(Tugas Kamu) Sambung tulisan tentang wafatnya Pramoedya Ananta Toer di bawah ini, mulai sesudah kalimat terakhirnya.

(Kutipan Pilihan)

**********

Monday, June 21, 2021

Tinggalkan Bumi Manusia

Gunawan Budi Susanto
suaramerdeka.com, 01 Mei 2006
 
INNA lillahi wa inna ilaihi rajiun. Pramoedya Ananta Toer tak pernah menyerah di bawah kepongahan dan kebebalan (kekuasaan) manusia. Namun kini, mau tak mau, dia harus menyerah di bawah kuasa ilahi.
 
Ya, Minggu (30/4) kemarin pukul 08.30, dia mengembuskan napas terakhir dalam rengkuhan keluarga tercinta. Kini Pram telah pergi, meninggalkan bumi manusia.
 
Sebelumnya, pada saat kritis Pram sempat menceletuk bahwa kaum muda harus melahirkan pemimpin. Dia memang senantiasa menumpukan harapan akan perubahan ke arah kehidupan (berbangsa dan bernegara) yang jauh lebih baik pada kaum muda. Dia sudah kehilangan kepercayaan kepada generasi tua, termasuk generasi seangkatannya.

**********

(Kumpulan Data)
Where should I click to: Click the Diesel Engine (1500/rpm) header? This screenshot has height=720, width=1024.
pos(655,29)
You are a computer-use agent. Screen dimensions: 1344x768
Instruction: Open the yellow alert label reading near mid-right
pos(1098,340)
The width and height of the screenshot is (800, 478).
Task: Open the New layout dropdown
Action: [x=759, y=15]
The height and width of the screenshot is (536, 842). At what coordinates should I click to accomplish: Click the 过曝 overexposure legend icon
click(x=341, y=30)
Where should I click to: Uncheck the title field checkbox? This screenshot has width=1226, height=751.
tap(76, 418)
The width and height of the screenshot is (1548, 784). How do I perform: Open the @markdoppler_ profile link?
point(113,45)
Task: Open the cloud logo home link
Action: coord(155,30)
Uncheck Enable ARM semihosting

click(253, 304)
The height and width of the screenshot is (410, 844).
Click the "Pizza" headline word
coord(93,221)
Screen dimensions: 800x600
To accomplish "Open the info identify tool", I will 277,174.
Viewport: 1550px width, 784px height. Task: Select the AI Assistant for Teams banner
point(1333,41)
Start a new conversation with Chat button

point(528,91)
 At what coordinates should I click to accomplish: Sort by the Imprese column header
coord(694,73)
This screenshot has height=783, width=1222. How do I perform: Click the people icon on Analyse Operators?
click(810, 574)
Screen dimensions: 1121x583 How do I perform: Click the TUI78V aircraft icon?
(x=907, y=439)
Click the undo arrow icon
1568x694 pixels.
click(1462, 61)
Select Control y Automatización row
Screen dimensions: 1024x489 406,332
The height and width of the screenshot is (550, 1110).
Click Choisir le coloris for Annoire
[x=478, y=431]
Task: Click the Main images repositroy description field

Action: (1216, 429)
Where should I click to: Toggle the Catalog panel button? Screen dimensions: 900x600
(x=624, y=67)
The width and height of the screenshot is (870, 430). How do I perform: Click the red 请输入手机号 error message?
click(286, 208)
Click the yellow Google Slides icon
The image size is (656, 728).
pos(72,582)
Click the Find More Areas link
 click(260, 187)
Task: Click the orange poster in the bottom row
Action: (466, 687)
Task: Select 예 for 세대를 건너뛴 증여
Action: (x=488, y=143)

**********

(Hasil yang Diharapkan)
Menurut penilaian dia, mereka tak mampu mengelola negara ini menjadi lebih beradab dan bermartabat. Cuma kaum mudalah, ujar dia pada berbagai kesempatan, yang harus ambil peranan: merebut kesempatan dan menjadi pemimpin di segenap sektor kehidupan.
 
Pramoedya Ananta Toer dilahirkan di Jetis, Blora, 6 Februari 1925. Dia anak sulung sulung M Toer, aktivis politik dan sosial terkemuka di kota kecil itu. Sang ayah pernah menjadi Kepala Sekolah Institoet Boedi Oetomo, menggantikan dokter Soetomo yang pindah ke Surabaya.
 
Pramoedya telah menelurkan ratusan tulisan, baik fiksi maupun nonfiksi, baik karya asli maupun terjemahan. Karya paling monumental adalah tetralogi Buru, Bumi Manusia, Jejak Langkah, Anak Semua Bangsa, dan Rumah Kaca. Itulah sebagian karya yang dia tulis di pengasingan, di Pulau Buru, berbelas tahun pada masa pemerintahan Soeharto.
 
Dia dikenal sebagai sosok kontroversial, baik sebagai pengarang maupun aktivis kebudayaan. Dia senantiasa memperjuangkan kebebasan (kreatif). Namun justru karena itulah dia kerap tertelikung di balik jeruji penjara. Pada masa kolonial, dia dipenjara karena keberpihakannya pada kemerdekaan bangsa ini. Tahun 1961, pemerintahan Soekarno memenjara dia akibat menulis buku Hoakiau di Indonesia – wujud keberpihakan pada kebenaran sejarah dan keadilan bagi kelompok minoritas.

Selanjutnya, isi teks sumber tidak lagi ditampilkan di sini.